I fished for years in Tampa Bay, Florida (my site) and the area around Fort Desoto Park, and on the east coast too – Melbourne pier, Miami, the shores and way out in the South Pacific off the rocky cliffs of Oahu and Maui. I have some awesome memories of fishing back then, but I didn’t know I needed a headlamp for Florida fishing. I lugged a flashlight around. A headlamp sure would have helped! Thinking about it in hindsight.
Sometimes you’re on a pier and there are lights – and you don’t need a headlamp for fishing, a lot of time I chose to go to the pier at night because there were lights. If I had a decent fishing headlamp, I’d have explored more areas myself. Anyway, headlamp technology has changed remarkably over the last couple of decades.

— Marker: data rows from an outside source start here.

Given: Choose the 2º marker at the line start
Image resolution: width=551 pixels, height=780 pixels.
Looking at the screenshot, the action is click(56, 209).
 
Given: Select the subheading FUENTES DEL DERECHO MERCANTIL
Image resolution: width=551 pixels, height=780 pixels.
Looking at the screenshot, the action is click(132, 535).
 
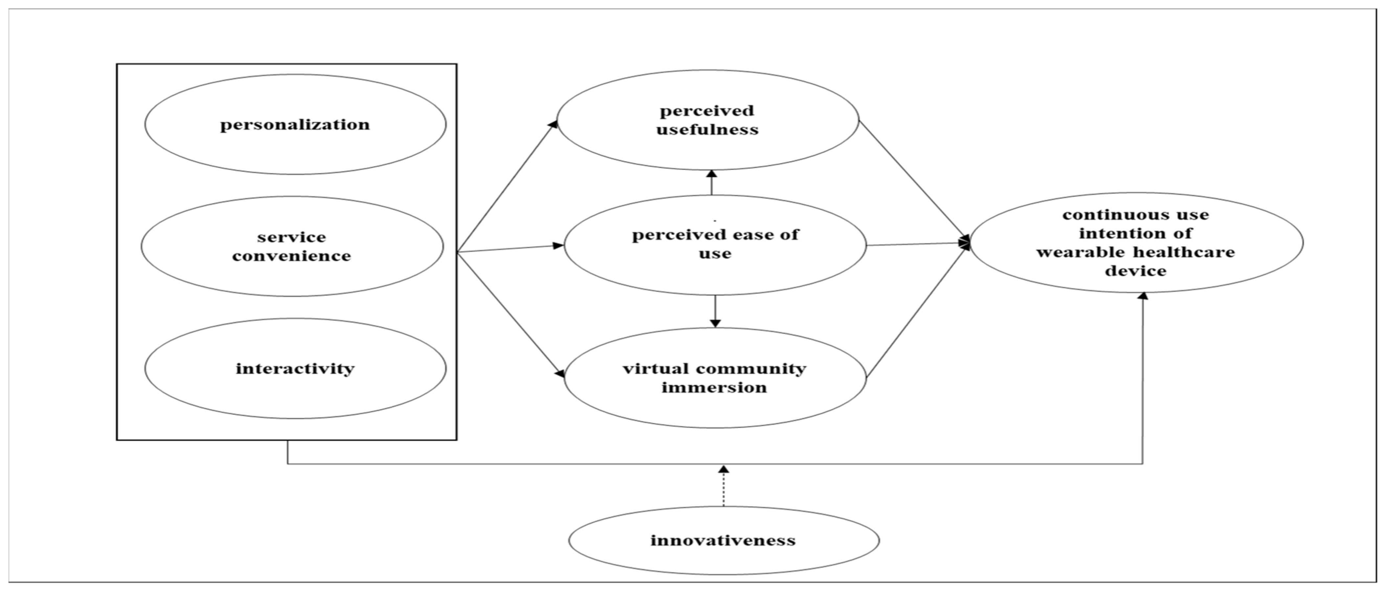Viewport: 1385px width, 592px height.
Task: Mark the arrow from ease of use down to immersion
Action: [x=715, y=311]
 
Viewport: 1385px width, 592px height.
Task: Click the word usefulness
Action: [x=708, y=130]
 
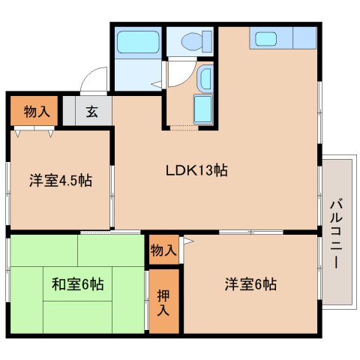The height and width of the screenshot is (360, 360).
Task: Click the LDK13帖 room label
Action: pyautogui.click(x=196, y=170)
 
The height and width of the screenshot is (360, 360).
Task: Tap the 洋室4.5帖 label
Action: pyautogui.click(x=61, y=180)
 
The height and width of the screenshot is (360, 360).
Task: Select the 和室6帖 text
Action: pyautogui.click(x=78, y=284)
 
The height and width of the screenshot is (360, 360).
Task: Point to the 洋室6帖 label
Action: pyautogui.click(x=250, y=284)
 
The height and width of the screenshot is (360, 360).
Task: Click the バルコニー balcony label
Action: pyautogui.click(x=336, y=233)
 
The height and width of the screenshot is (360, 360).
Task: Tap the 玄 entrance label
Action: pyautogui.click(x=92, y=112)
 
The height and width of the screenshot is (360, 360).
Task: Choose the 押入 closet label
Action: pyautogui.click(x=164, y=302)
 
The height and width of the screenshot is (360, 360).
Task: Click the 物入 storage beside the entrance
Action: pyautogui.click(x=37, y=112)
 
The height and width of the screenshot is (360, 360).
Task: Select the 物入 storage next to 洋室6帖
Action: pyautogui.click(x=164, y=250)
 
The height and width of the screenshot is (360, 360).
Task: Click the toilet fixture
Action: pyautogui.click(x=197, y=41)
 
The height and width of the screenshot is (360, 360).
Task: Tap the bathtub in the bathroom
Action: pyautogui.click(x=138, y=42)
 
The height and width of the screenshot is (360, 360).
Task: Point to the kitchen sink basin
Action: pyautogui.click(x=266, y=39)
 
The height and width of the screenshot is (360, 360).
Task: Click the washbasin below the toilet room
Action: pyautogui.click(x=206, y=78)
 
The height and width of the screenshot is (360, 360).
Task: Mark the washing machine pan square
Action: pyautogui.click(x=203, y=110)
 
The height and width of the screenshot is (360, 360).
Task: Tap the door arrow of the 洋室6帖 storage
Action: pyautogui.click(x=188, y=242)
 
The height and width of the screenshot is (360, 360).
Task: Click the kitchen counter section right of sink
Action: pyautogui.click(x=304, y=38)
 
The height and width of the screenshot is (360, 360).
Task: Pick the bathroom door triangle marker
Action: pyautogui.click(x=157, y=85)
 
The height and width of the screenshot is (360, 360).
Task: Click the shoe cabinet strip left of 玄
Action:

Headlamp Uses While Fishing
- General light. Put in a white plastic cup with a lid and you have a lantern
- Spotlight – spot feeding fish at the surface
- Fish Attractor – point the beam at the water and smaller fish come in… drop some chum, and you’ll be catching fish right there in the light in no time.
- Tying hooks, sinkers, bobbers, lures, etc.
Which Headlamp for Fishing is BEST?
There are thousands of headlamps out there on the market. Let’s say 99% of them are junk. EASY. Some of them are so poorly designed, they can start your house on fire in storage in your attic.
My belief is that good headlamps have become so expensive that you can’t just buy a headlamp only to use while fishing. The headlamp must do something else too… it should be good for CAMPING, BIKING, RUNNING, HIKING, SKIING, READING BOOKS in a tent, etc.
#1 – Petzl Ultra Rush Headlamp for Boating (Discontinued in 2020/2021)
I use the Petzl Ultra Rush for all of these, and it’s perfect. It’s super-durable. The light lasts up to 38 hours – you could walk out of the Antarctic with this light. It is waterproof. It has an amazing white light quality – not orange at all. The beam shape is perfect – it’s actually 6 beams in working in unison.
Here’s where I either blow your mind or you ‘get it.’ The Petzl Ultra Rush is dropping in price a bit in price online at the main stores. I have 2 of them. I can’t live without mine. You have probably never in your life imagined a headlamp could be worth that.
Here’s the thing. It’s the Leica of the headlamp world. Leicas were all-manual cameras that lasted forever. You paid a 3x price premium for their cameras because you could rely on it in any situation. Freezing cold. Blazing heat. Super-high humidity in the jungle – you knew it would work. Same with the Petzl Ultra Rush. So I use it. I’ll never need another light.
See our Ultra Rush Review >
#2 – Petzl NAO+ 750 Lumens Headlamp for Boating
If you can’t see paying that much for a fishing headlamp that can do everything else you’ll ever need a light for – I also recommend another Petzl headlamp for fishing – the Nao+ Plus. This one is lighter weight, and you can use it for fishing, hiking, running, camping, reading a book, and working on your vehicle. It’s super durable also, and mostly waterproof.
See our Nao+ Plus Review >
#3 Boating Headlamp – Actik Core Headlamp
Also another headlamp we got in after we wrote this article… the headlamp below is AFFORDABLE, Lightweight, Very Bright, and has a long-lasting battery.
Whether you’re tying flies or walking through dense forest to reach that picture-perfect stream for the first day of trout season… you need a headlamp you can rely on. There is only one brand that I rely on – because if I lose my light in the middle of the rainforest in Thailand, it’s going to be quite damn difficult to get back to the truck.
Either of these two headlamps will be perfect for fishing. You can adjust beam strength, and they’ll both last for many hours at night while you’re fishing from a kayak, canoe, bass boat, or charter.
If you’re looking for a cheaper alternative, Petzl just released this new ACTIK CORE headlamp in 2018 – it is excellent for fishing in 2021 as well, with a 100 lumens beam that lasts 7 hours. Also comes with a bright beam of 350 lumens for distance vision.